Please find our digital program online here.
Registration and the reception will be held in the Old Common Room, and the main conference events will be held in the Old Refectory. During parallel sessions, panels will be held in the Old Refectory and in a nearby space. Volunteers will be on hand to guide participants.
Featured Presenter Bios
Dina Gilio-Whitaker (Colville Confederated Tribes) is a senior research associate at the Center for World Indigenous Studies and teaches American Indian Studies at California State University San Marcos. She is the author of As Long as the Grass Grows: The Indigenous Fight for Environmental Justice from Colonization to Standing Rock and coauthor, with Roxanne Dunbar-Ortiz, of “All the Real Indians Died Off” and 20 Other Myths About Native Americans.

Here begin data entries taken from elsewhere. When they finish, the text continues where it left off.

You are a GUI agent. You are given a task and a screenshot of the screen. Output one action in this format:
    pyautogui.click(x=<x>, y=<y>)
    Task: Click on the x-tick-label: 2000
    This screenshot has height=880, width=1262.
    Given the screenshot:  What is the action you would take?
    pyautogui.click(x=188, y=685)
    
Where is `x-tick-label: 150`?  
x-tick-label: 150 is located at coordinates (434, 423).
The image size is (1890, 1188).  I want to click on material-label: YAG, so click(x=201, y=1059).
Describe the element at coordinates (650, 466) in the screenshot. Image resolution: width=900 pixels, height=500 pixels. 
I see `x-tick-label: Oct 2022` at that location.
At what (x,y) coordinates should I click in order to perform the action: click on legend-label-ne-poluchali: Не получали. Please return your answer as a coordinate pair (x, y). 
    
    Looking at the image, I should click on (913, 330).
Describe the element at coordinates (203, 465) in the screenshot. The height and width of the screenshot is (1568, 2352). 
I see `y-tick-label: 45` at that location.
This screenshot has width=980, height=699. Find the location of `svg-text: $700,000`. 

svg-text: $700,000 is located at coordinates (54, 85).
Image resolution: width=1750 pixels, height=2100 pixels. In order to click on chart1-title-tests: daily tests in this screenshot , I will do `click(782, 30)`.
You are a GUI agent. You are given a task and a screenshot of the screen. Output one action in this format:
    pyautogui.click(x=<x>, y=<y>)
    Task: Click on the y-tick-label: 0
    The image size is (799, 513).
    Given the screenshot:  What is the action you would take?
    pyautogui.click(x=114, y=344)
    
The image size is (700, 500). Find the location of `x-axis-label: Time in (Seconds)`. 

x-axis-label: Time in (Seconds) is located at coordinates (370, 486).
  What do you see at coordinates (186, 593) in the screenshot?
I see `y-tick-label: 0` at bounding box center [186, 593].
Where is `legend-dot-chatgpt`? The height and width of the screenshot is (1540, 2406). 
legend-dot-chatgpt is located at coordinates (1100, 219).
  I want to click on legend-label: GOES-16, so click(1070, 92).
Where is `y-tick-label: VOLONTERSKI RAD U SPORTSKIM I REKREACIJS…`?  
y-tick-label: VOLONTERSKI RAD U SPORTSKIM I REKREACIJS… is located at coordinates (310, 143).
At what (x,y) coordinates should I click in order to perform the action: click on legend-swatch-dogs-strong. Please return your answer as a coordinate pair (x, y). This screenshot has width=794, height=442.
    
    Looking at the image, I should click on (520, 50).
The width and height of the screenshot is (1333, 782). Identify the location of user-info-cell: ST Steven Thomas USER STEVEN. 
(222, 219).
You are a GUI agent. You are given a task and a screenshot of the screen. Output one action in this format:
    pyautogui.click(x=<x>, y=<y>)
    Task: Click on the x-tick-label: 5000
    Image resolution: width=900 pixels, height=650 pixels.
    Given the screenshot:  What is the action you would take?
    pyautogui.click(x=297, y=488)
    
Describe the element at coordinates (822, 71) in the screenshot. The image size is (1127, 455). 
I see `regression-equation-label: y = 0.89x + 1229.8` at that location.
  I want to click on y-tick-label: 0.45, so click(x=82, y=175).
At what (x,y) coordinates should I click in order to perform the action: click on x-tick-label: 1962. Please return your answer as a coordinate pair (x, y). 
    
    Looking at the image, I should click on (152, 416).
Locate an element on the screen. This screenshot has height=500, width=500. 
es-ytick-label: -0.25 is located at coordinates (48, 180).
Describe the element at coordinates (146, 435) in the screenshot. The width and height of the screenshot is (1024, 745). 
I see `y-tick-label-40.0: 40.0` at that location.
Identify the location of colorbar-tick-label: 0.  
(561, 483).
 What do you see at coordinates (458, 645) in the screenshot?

Mohamad Chakaki F&ES’06 is a transformational leadership facilitator and a consultant on environment and community development projects across the United States and the Arab Middle East. He is a faculty member of the Center for Whole Communities and was a co-founder of the DC Green Muslims Network.
Rev. Tom Carr is a co-founder and board chair of the Hartford-based Interreligious Eco-Justice Network and is Pastor of Second Baptist Church in Suffield, CT. Rev. Carr has been involved in eco-activism since 1987 and received the 2014 Steward of God’s Creation Award from the National Religious Coalition on Creation Care.
Rev. Stephanie Johnson, Rector at St Paul’s Episcopal Church in Riverside, CT, worked for over 20 years as an environmental planner with state and local agencies before entering the priesthood. Rev. Johnson has worked for the Episcopal Bishops of New England and the Episcopal Diocese of New York providing support on food systems and climate change programs.
Martha Smith, Vice President of the Greater New Haven Green Fund, has worked locally and nationwide as an environmental consultant and watersheds advocate. She is a former director of the Yale Center for Coastal and Watershed Systems and former board member of the Connecticut Rivers Alliance.
Joseph Rose is the executive director of programming at Trinity Retreat Center in Cornwall, CT; a journalist; and a second-year MDiv student at Yale Divinity School. In addition to managing Trinity’s sanctuary for rescued donkeys, he leads retreats incorporating contemplative harvesting, liturgies for Creation, and ecological reconciliation.
John Humphries is the Executive Director of Connecticut Roundtable on Climate and Jobs, building on more than two decades of experience in organizing. John lives in Hartford and is active in the Hartford Friends Meeting (Quakers).